■ YOUR ASSIGNMENT: An exact copy of the data below is required; return it in full.

■ RECORDED DATA:
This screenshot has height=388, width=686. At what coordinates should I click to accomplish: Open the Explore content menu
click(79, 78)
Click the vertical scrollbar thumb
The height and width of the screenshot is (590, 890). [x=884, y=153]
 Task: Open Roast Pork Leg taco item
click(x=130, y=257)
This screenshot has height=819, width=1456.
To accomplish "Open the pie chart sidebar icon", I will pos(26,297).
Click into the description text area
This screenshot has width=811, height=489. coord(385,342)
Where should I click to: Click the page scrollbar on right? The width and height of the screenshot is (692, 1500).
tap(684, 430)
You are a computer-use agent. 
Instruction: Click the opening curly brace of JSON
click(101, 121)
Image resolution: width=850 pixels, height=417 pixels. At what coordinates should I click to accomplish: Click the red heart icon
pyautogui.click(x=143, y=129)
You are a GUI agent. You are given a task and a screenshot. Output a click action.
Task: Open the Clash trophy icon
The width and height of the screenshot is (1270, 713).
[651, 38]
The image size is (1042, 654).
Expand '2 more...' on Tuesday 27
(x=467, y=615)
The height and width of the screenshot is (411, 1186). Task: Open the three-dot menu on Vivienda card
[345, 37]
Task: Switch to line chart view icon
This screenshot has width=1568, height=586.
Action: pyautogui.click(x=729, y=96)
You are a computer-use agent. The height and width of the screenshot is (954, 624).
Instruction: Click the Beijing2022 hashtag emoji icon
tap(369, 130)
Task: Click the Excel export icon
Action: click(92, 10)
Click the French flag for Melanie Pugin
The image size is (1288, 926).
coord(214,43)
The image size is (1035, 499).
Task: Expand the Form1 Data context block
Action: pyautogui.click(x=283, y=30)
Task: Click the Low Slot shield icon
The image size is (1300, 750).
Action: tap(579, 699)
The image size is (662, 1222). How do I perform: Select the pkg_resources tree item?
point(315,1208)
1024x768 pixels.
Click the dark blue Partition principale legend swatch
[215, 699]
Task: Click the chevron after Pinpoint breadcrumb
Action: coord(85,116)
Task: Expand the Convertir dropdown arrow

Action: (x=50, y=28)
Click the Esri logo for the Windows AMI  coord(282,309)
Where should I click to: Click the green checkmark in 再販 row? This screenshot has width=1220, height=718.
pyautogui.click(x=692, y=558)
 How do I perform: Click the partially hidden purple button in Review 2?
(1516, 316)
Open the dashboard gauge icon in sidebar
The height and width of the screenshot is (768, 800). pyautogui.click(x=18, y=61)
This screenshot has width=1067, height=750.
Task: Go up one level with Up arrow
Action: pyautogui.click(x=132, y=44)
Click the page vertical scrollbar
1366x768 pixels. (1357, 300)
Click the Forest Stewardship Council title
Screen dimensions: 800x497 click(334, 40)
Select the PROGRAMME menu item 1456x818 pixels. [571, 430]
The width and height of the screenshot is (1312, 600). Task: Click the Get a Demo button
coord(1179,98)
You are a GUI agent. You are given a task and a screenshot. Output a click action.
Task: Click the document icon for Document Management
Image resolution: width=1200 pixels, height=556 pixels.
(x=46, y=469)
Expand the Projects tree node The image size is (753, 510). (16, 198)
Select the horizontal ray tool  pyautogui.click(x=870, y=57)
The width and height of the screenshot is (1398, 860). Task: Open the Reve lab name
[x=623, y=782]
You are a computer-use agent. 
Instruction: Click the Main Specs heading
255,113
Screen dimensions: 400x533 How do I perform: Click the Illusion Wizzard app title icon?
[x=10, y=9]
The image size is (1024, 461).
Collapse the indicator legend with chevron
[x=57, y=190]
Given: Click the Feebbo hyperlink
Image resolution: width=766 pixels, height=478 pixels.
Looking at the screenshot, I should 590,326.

■ FINISHED EXERCISE:
This screenshot has height=388, width=686. At what coordinates should I click to accomplish: Open the Explore content menu
click(79, 78)
Click the vertical scrollbar thumb
The height and width of the screenshot is (590, 890). [x=884, y=153]
 Task: Open Roast Pork Leg taco item
click(x=130, y=257)
This screenshot has height=819, width=1456.
To accomplish "Open the pie chart sidebar icon", I will pos(26,297).
Click into the description text area
This screenshot has width=811, height=489. coord(385,342)
Where should I click to: Click the page scrollbar on right? The width and height of the screenshot is (692, 1500).
tap(684, 430)
You are a computer-use agent. 
Instruction: Click the opening curly brace of JSON
click(101, 121)
Image resolution: width=850 pixels, height=417 pixels. At what coordinates should I click to accomplish: Click the red heart icon
pyautogui.click(x=143, y=129)
You are a GUI agent. You are given a task and a screenshot. Output a click action.
Task: Open the Clash trophy icon
The width and height of the screenshot is (1270, 713).
[651, 38]
The image size is (1042, 654).
Expand '2 more...' on Tuesday 27
(x=467, y=615)
The height and width of the screenshot is (411, 1186). Task: Open the three-dot menu on Vivienda card
[345, 37]
Task: Switch to line chart view icon
This screenshot has width=1568, height=586.
Action: pyautogui.click(x=729, y=96)
You are a computer-use agent. The height and width of the screenshot is (954, 624).
Instruction: Click the Beijing2022 hashtag emoji icon
tap(369, 130)
Task: Click the Excel export icon
Action: click(92, 10)
Click the French flag for Melanie Pugin
The image size is (1288, 926).
coord(214,43)
The image size is (1035, 499).
Task: Expand the Form1 Data context block
Action: pyautogui.click(x=283, y=30)
Task: Click the Low Slot shield icon
The image size is (1300, 750).
Action: tap(579, 699)
The image size is (662, 1222). How do I perform: Select the pkg_resources tree item?
point(315,1208)
1024x768 pixels.
Click the dark blue Partition principale legend swatch
[215, 699]
Task: Click the chevron after Pinpoint breadcrumb
Action: coord(85,116)
Task: Expand the Convertir dropdown arrow

Action: (x=50, y=28)
Click the Esri logo for the Windows AMI  coord(282,309)
Where should I click to: Click the green checkmark in 再販 row? This screenshot has width=1220, height=718.
pyautogui.click(x=692, y=558)
 How do I perform: Click the partially hidden purple button in Review 2?
(1516, 316)
Open the dashboard gauge icon in sidebar
The height and width of the screenshot is (768, 800). pyautogui.click(x=18, y=61)
This screenshot has width=1067, height=750.
Task: Go up one level with Up arrow
Action: pyautogui.click(x=132, y=44)
Click the page vertical scrollbar
1366x768 pixels. (1357, 300)
Click the Forest Stewardship Council title
Screen dimensions: 800x497 click(334, 40)
Select the PROGRAMME menu item 1456x818 pixels. [571, 430]
The width and height of the screenshot is (1312, 600). Task: Click the Get a Demo button
coord(1179,98)
You are a GUI agent. You are given a task and a screenshot. Output a click action.
Task: Click the document icon for Document Management
Image resolution: width=1200 pixels, height=556 pixels.
(x=46, y=469)
Expand the Projects tree node The image size is (753, 510). (16, 198)
Select the horizontal ray tool  pyautogui.click(x=870, y=57)
The width and height of the screenshot is (1398, 860). Task: Open the Reve lab name
[x=623, y=782]
You are a computer-use agent. 
Instruction: Click the Main Specs heading
255,113
Screen dimensions: 400x533 How do I perform: Click the Illusion Wizzard app title icon?
[x=10, y=9]
The image size is (1024, 461).
Collapse the indicator legend with chevron
[x=57, y=190]
Given: Click the Feebbo hyperlink
Image resolution: width=766 pixels, height=478 pixels.
Looking at the screenshot, I should 590,326.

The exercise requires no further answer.